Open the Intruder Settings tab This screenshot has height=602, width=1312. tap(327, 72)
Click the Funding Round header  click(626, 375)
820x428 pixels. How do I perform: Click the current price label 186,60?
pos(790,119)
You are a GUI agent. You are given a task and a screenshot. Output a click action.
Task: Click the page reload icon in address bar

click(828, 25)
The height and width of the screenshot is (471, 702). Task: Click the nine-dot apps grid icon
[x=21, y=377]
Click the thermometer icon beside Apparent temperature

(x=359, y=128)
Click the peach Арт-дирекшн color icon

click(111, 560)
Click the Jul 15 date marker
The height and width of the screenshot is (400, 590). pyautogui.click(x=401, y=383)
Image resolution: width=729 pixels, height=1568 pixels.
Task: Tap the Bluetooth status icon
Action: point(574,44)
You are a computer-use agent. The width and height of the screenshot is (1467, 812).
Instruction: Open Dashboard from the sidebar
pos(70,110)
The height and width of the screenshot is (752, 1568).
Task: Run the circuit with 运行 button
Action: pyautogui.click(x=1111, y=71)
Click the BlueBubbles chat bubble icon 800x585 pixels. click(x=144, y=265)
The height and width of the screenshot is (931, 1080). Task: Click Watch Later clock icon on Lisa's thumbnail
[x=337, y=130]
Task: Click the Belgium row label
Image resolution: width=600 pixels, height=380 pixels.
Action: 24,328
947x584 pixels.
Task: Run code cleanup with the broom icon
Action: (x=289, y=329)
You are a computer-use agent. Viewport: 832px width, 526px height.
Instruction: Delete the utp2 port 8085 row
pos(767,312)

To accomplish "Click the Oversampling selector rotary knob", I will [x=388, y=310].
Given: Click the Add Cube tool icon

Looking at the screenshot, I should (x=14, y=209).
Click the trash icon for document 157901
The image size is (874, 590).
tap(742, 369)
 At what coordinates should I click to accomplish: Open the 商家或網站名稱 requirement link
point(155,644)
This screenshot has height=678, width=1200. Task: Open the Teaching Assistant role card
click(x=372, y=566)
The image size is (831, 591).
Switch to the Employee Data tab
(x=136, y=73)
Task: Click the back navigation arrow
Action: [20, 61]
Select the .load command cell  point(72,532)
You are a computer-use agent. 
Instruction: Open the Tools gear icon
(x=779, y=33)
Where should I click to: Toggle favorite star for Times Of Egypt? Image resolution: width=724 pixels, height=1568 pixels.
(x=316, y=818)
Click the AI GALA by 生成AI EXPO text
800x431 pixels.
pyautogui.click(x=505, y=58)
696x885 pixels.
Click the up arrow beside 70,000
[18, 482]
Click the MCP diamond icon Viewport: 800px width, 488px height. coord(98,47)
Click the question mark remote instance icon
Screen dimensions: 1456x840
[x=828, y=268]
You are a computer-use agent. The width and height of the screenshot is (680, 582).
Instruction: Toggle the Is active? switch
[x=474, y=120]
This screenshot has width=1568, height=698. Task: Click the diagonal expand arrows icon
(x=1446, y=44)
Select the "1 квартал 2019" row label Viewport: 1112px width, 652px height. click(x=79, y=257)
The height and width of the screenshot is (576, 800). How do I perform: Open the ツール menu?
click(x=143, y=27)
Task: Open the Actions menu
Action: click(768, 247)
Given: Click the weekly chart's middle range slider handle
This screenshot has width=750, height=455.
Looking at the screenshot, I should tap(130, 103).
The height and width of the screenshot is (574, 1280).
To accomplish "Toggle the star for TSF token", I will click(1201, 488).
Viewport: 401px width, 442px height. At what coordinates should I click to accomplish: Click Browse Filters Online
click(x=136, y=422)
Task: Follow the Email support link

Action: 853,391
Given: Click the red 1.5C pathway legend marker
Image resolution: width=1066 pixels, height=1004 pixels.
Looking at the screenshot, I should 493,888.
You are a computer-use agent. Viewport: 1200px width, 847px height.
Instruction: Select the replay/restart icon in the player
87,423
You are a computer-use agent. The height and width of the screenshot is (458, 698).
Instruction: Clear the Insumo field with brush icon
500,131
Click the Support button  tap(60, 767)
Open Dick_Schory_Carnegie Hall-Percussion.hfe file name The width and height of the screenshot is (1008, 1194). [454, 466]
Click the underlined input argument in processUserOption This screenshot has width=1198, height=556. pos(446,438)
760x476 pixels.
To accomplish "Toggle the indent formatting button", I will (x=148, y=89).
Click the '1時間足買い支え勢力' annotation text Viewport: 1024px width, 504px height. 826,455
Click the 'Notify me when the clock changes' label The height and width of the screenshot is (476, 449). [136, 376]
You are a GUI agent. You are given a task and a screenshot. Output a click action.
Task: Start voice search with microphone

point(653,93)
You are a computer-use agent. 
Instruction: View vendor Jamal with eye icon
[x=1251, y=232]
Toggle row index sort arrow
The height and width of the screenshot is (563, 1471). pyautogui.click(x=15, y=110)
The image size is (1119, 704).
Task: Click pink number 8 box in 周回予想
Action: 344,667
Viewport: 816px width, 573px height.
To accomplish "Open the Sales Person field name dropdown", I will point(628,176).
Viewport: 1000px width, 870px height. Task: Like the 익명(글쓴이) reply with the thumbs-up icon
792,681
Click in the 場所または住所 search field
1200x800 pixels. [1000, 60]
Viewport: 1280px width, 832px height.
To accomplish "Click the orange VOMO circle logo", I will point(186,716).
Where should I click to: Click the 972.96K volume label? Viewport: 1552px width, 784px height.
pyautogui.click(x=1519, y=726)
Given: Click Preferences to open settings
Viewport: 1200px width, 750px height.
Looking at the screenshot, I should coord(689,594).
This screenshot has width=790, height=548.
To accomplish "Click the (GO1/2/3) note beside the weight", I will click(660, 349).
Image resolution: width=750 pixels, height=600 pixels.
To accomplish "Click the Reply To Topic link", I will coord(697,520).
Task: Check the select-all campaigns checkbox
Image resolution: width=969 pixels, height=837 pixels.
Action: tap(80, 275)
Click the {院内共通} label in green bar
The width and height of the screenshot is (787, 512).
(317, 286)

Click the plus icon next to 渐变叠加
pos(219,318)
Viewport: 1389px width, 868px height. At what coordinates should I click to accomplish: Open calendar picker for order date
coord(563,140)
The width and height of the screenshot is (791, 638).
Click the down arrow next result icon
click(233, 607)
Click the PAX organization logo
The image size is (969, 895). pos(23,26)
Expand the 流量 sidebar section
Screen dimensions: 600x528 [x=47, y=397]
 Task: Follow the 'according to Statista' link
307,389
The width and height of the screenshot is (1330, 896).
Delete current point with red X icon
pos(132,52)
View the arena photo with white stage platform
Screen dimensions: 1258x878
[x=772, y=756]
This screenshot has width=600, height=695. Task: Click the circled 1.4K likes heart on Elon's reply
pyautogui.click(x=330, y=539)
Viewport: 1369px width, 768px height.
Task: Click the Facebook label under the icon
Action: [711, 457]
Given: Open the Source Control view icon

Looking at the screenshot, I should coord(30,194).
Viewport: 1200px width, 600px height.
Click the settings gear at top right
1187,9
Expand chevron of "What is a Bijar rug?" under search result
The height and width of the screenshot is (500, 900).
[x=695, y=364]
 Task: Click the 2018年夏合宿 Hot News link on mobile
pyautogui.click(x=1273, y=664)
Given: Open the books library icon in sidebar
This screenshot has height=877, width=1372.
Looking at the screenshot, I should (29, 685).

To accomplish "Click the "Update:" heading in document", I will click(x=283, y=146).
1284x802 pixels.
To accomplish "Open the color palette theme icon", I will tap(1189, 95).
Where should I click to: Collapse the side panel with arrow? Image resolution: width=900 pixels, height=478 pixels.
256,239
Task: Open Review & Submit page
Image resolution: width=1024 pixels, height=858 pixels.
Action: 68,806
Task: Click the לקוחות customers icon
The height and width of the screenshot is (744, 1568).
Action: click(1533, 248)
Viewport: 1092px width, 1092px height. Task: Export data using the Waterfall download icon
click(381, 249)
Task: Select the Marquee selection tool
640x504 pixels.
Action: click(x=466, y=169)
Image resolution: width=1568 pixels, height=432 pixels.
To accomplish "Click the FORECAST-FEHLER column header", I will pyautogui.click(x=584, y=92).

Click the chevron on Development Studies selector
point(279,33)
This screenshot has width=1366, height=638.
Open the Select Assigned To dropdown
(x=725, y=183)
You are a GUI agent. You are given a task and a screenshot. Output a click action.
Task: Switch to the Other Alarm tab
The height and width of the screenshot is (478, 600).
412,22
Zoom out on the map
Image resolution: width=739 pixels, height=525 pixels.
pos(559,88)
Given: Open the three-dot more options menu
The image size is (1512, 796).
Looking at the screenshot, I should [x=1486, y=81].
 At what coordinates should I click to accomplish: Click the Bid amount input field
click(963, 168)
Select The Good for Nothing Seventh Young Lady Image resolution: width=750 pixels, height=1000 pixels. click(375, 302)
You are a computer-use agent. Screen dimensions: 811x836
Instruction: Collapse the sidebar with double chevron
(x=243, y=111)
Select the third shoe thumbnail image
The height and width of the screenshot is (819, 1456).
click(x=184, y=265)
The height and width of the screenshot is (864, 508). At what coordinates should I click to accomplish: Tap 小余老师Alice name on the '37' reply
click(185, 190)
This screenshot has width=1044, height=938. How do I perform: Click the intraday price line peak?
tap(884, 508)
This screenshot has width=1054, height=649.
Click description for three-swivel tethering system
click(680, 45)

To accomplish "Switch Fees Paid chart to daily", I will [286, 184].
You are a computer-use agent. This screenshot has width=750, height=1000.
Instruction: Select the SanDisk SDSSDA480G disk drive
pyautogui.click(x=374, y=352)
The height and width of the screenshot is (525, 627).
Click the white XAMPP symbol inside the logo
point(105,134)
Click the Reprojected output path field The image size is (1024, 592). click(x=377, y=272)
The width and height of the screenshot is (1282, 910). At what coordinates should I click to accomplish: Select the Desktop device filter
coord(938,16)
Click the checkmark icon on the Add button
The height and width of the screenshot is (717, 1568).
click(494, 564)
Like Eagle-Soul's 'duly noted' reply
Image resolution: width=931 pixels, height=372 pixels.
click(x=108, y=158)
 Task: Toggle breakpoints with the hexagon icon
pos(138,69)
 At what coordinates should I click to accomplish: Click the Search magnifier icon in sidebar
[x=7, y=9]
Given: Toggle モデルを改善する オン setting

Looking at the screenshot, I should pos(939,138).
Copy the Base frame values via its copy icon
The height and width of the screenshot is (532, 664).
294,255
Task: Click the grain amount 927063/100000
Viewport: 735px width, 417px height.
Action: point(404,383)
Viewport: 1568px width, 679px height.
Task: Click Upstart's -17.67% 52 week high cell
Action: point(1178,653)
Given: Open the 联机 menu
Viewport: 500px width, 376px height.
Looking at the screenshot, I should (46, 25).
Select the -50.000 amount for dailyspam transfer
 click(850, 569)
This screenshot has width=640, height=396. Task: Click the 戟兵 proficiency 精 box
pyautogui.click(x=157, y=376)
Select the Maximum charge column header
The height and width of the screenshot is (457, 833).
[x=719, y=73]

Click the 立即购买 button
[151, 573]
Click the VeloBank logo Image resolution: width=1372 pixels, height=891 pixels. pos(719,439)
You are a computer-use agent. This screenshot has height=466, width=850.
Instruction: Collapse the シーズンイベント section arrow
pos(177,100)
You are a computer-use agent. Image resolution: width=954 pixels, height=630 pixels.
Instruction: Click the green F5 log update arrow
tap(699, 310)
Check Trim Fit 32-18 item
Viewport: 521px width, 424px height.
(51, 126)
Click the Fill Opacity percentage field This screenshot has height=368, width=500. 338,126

[Problem statement]
Output the lines above exactly, but only those between the line holding "Click the MCP" and the line holding "height. click(x=79, y=257)", inclusive.

[Solution to this task]
Click the MCP diamond icon Viewport: 800px width, 488px height. coord(98,47)
Click the question mark remote instance icon
Screen dimensions: 1456x840
[x=828, y=268]
You are a computer-use agent. The width and height of the screenshot is (680, 582).
Instruction: Toggle the Is active? switch
[x=474, y=120]
This screenshot has width=1568, height=698. Task: Click the diagonal expand arrows icon
(x=1446, y=44)
Select the "1 квартал 2019" row label Viewport: 1112px width, 652px height. click(x=79, y=257)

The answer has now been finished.